Later, during the same lunch hour, she told me about the time she and her boyfriend had been fooling around in the bedroom one night.  They had both decided to get different body parts pierced at the same time that afternoon and couldn’t wait to try them out.  Sandy got a tongue ring and Joseph—I believe that was his name—settled on something called a Prince Albert piercing?  I had no idea what that was, but as always it took no time at all to get a howling, choreographed explanation.  Apparently a Prince Albert is a “penis piercing!”  As hard as I tried not to, I had this fixed image of the two of them slumped over in candy red swivel seats—Sandy with her sticky tongue wagging as a man in surgical gloves clamped the tip in place, and her boyfriend reclined and splayed out in a star shape, biting his upper lip as the artist ducked tight inside his legs with a sharp needle. 
It got worse.   Apparently, what had started out as a bit of kinky foreplay quickly turned into a nightmare.  Halfway through a tricky follatio experiment, the opposite medal parts got stuck, entangled… something.  As she lowers her voice and leans in across the table, I tune out, maybe even blackout for just a moment.  As the story meanders on, and all the words run choppily together, I’m trying to stay focused on her flashing eyes and lips—the oblong speech patterns and the rest of her bodily proportions, almost porpoise like in manner—but I can’t stop thinking that with a bit more foresight, there really could have been a Porky’s part IV.  She makes biting gestures as she talks, making her voice sound even more like a wind-up toy.  She then slides down in her chair and sort of pretends to flip herself over.  She starts pumping her heels out to the side in rabbit kicks. All this to help aid the description of how she managed to knock on her neighbor’s wall with her feet.  The medics arrived just in time to save each organ, but again, as she proudly pointed out, another scar had resulted.  In showing me, she tossed her head back and stuck her tongue out in a clownish, dental display, then "ahh, ahh, ahhhed" at something with her forefinger in the middle.  Slamming her mouth shut, she suddenly looked across the table at me with some sort of mock bashful, fluttering, puppy eyes, and just when I thought she might grab my hand under the table and squeeze, she said, “I used to be beautiful, you know?” 

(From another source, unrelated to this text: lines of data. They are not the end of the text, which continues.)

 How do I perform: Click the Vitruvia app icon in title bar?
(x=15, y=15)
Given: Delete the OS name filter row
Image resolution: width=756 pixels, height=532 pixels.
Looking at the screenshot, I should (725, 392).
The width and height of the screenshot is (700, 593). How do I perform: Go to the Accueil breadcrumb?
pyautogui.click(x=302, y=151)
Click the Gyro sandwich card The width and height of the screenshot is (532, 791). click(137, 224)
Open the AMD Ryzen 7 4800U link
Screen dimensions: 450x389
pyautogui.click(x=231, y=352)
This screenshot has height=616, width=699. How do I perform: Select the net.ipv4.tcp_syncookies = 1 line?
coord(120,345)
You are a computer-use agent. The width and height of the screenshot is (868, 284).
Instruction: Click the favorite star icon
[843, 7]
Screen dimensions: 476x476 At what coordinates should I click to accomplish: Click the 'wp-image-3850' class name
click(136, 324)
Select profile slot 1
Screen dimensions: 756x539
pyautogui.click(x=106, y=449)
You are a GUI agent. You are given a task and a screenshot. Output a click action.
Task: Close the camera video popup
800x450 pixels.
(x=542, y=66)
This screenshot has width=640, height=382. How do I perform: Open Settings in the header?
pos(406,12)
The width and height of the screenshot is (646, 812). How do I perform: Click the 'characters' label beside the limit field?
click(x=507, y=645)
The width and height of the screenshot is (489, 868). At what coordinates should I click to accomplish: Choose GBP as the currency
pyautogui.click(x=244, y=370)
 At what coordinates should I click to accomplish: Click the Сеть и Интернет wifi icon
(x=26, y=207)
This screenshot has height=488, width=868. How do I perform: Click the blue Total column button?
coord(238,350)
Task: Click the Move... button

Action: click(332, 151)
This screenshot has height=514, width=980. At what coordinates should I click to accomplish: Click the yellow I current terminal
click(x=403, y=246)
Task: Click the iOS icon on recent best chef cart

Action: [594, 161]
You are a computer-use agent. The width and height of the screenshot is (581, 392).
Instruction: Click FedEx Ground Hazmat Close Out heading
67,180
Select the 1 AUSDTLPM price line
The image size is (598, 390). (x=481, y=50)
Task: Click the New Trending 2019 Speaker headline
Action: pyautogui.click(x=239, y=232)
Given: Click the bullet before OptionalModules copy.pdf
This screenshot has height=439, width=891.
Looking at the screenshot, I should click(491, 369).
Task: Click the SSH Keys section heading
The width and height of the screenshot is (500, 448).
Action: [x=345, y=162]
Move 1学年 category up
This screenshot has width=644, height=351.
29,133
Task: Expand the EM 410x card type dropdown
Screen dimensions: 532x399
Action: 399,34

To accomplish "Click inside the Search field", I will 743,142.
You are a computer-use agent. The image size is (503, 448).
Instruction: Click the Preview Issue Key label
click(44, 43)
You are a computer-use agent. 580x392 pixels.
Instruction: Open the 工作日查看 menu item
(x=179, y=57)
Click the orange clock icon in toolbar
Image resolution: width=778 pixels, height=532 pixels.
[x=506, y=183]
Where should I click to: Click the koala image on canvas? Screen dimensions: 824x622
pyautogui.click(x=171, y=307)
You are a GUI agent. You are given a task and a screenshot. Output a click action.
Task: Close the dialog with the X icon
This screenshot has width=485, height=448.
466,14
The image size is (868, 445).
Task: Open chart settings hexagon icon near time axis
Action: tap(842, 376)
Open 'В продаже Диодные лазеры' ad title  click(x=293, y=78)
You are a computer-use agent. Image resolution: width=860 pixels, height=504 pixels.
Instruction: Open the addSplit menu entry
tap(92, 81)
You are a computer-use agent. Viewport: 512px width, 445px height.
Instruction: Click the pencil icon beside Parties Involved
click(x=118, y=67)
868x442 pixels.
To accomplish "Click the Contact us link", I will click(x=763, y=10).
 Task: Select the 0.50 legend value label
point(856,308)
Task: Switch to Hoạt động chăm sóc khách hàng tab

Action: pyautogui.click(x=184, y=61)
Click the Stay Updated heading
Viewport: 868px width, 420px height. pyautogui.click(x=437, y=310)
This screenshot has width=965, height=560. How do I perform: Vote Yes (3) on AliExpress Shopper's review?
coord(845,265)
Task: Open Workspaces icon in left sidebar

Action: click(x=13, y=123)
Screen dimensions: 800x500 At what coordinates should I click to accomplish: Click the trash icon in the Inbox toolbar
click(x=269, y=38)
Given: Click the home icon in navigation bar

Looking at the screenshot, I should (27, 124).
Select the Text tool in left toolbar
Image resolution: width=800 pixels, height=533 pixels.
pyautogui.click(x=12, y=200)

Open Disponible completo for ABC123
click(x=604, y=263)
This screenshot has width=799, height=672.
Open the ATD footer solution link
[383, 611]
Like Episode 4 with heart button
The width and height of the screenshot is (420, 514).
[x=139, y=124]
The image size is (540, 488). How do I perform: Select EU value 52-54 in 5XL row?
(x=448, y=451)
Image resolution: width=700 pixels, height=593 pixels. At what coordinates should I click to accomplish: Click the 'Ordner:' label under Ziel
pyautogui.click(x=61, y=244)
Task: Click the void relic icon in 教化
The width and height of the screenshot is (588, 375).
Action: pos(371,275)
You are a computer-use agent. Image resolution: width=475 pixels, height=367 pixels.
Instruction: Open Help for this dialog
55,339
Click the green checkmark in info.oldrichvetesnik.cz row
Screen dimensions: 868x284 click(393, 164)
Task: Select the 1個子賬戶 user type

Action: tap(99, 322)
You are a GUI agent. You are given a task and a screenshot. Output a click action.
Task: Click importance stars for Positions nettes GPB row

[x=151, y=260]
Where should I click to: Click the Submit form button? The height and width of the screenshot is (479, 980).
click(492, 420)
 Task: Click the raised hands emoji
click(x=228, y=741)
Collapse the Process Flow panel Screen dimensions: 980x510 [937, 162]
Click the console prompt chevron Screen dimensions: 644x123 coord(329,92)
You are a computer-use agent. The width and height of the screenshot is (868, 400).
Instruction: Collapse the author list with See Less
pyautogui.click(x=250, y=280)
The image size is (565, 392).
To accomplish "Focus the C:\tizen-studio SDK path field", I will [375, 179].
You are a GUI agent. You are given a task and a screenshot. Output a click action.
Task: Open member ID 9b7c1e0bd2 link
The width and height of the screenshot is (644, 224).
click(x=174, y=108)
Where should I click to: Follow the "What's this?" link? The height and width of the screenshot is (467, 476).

At lunch this afternoon, I found myself once again stuck in the middle of one of Sandy’s gut wrenching fables.  We were seated across from one another in the cafeteria on the top floor of the library.  She had finished her lunch and was licking the tip of a moist, bulbous lollypop.  The grape end was still smooth, tracked by initial tongue-lashings.
“Does this turn you on?” she asked me. 
What I wanted to say was, “no, not in the least!” but what came out was a sheepish reply that must have reflected just how uncomfortable she was making me.  “Um, oh yeah, it’s really hot,” I said, immediately looking down and away, tugging at my collar as if it was beginning to make my neck all too sweaty or itchy.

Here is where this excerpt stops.